Monthly Archives: November 2014

Hammer Ergometer Cardio XTR

So I went looking for an exercise bike for indoor training and apparently they have passed me by.  These days they are called ergometers but, funnily enough, still look like exercise bikes.

I was looking, as always, for value for money with the only real criteria being that it had electric resistance rather than mechanical.

Enter the HAMMER Ergometer Cardio XTR which comes with a nice, easy to use computer with a total of 12 built in programs ready for use plus, of course, the ability to control your own workout. The built in programs include several mountain and valley profiles, pulse programs and individually controlled loads. The resistance is independent of speed and is adjusted to an exact wattage. This was exactly what I wanted as the aim is to use this for those long and slow HR training sessions.
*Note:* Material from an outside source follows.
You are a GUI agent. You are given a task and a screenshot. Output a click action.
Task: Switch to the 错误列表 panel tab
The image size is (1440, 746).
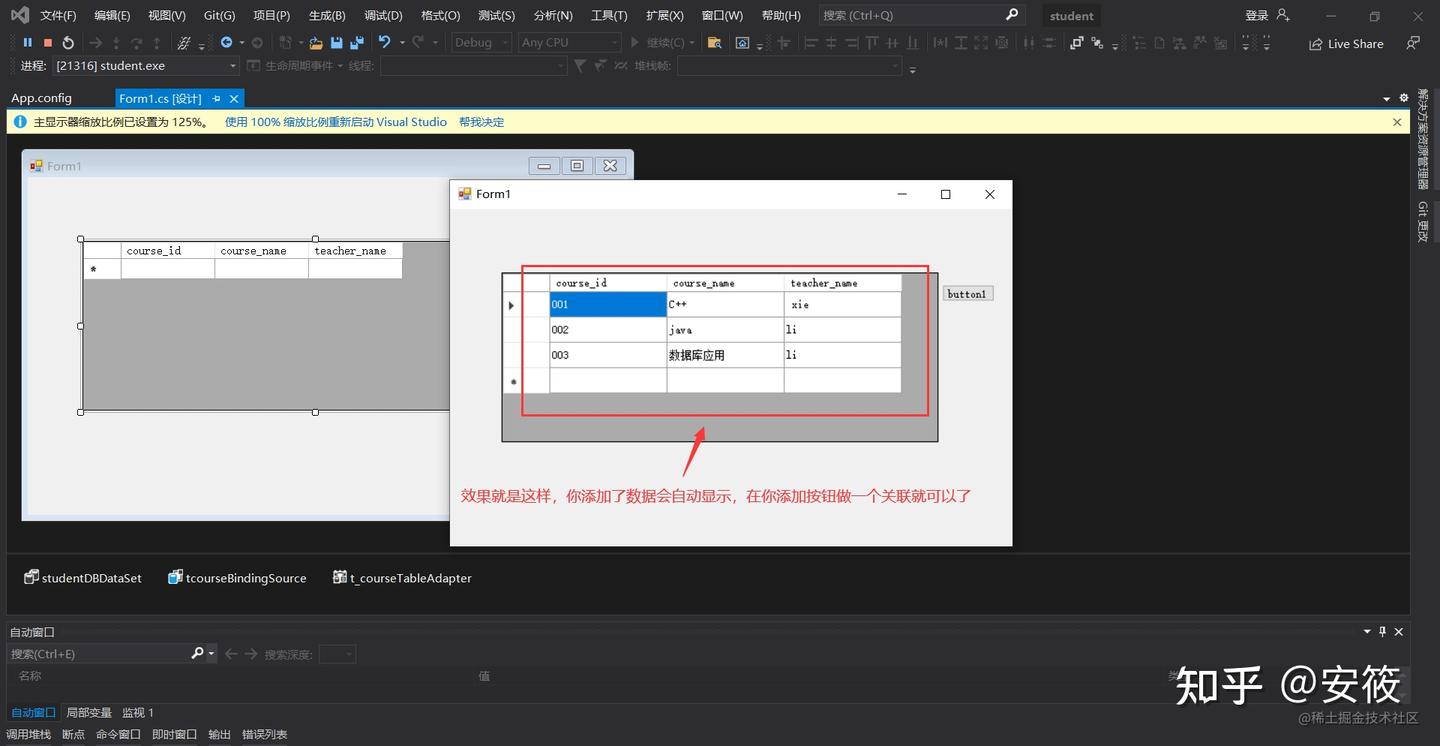[x=265, y=733]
All relevant training data is visible on a clear LCD display: distance, time, calories, speed, cadence, heart rate.  The only downside is there is no connectivity other than a receiver for ANT chest straps.  My BT 4.0 Mio HR Watch won’t work with it and there’s no feature to link to a smartphone.

One thing to watch out for; when using the built in pulse monitors which are on the handlebars I found that it registered 20 BPM less than the MIO which I know is accurate to within 1 or 2 BPM.  Not to be trusted then, use your HR strap or watch.


It does fill a gap though.  It can be used at home when the weather is too bad to go out and/or there’s just now enough time.  It can be set up with profiles so other family members can set there own HR zones etc

The resistance (magnetic) can be varied from 40 to 260 Watts.  Below 120 is practically freewheel but after that things get interesting.

The benefits I saw from using the Cardio XTR:

  • Cardiovascular workout
  • Improve endurance

and the other claimed benefits:

  • Weight and fat reduction
  • Strengthening of legs and buttocks
  • Body shaping and tissue tightening
  • Perfect ergonomics training

For the best possible adjustment to the individual body size the saddle and handlebars can be adjusted.  The saddle height and forward position can be adjusted by a simple knob and the handlebars via a quick release clamp.

The Cardio XTR has adjustable feet and is easy to get level and also wheels so that it can be shunted around quite easily (it weighs over 100KG).

Inside I’m promised quality ball bearings and a precise permanent magnetic brake system with silent rotation. The 8 kg flywheel is driven by a steady groove belt. The dimensions are 100 x 54 x 136 cm (LxWxH) but it doesn’t fold away for storage.

I paid 499 CHF and got it from fitness4all.

Cyclemeter can be set up to use with an indoor trainer (there’s an indoor button in settings) but at the end of the session I had to copy across some of the data points like speed manually which is a bit of a pain but considering the price of the Cardio XTR I can live with it (fully integrated would have set me back 1500+).


Here’s the HR record from the first HR session (via Cyclemeter).  The aim was to maintain HR at 120 or less (Zone 2 for me).  I found a 120 watts setting was ideal and left me able to maintain a simulated 30kmph.  I set a distance of 30km and it took just under 55 mins.  I’ll do this at regular intervals and see if the time improves with the same settings.  The science says I should see the speed go up over time without higher HR.